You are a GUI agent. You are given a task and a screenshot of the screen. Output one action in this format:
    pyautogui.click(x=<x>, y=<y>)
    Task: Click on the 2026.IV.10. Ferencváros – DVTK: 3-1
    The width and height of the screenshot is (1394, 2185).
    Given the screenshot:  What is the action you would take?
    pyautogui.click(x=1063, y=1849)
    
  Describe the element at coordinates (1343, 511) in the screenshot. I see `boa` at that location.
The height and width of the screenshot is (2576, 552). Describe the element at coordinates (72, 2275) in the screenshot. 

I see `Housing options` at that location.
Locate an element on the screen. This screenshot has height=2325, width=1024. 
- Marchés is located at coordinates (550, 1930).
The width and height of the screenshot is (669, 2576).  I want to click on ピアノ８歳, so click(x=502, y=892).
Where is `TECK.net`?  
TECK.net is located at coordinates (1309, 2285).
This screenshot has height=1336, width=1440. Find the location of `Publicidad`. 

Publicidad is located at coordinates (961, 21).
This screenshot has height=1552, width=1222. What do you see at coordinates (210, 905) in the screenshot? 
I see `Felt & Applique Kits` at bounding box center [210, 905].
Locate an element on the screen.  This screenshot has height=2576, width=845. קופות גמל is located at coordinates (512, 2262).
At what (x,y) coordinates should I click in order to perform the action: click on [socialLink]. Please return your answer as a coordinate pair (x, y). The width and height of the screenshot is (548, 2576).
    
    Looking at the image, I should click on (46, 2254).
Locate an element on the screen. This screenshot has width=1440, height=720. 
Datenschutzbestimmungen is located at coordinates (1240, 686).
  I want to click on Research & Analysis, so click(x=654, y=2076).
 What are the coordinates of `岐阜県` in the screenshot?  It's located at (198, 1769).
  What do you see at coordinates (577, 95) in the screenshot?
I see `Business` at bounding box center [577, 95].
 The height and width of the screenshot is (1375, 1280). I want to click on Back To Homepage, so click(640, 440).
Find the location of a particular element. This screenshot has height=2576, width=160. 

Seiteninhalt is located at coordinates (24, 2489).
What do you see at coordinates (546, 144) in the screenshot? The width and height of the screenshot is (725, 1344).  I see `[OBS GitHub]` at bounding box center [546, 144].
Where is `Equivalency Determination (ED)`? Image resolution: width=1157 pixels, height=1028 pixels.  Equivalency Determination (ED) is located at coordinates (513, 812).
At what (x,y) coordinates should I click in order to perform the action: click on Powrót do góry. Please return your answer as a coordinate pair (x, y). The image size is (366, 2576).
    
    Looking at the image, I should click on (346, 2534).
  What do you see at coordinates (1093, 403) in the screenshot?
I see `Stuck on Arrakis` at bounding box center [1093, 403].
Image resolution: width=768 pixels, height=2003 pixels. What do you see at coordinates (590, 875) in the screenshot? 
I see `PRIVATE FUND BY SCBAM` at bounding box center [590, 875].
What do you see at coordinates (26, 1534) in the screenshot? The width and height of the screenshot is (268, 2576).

YOUR TASK:
Write out the items from their first line through the line containing "The width and height of the screenshot is (1394, 2185).".

COMPLETE OUTPUT:
You are a GUI agent. You are given a task and a screenshot of the screen. Output one action in this format:
    pyautogui.click(x=<x>, y=<y>)
    Task: Click on the 2026.IV.10. Ferencváros – DVTK: 3-1
    The width and height of the screenshot is (1394, 2185).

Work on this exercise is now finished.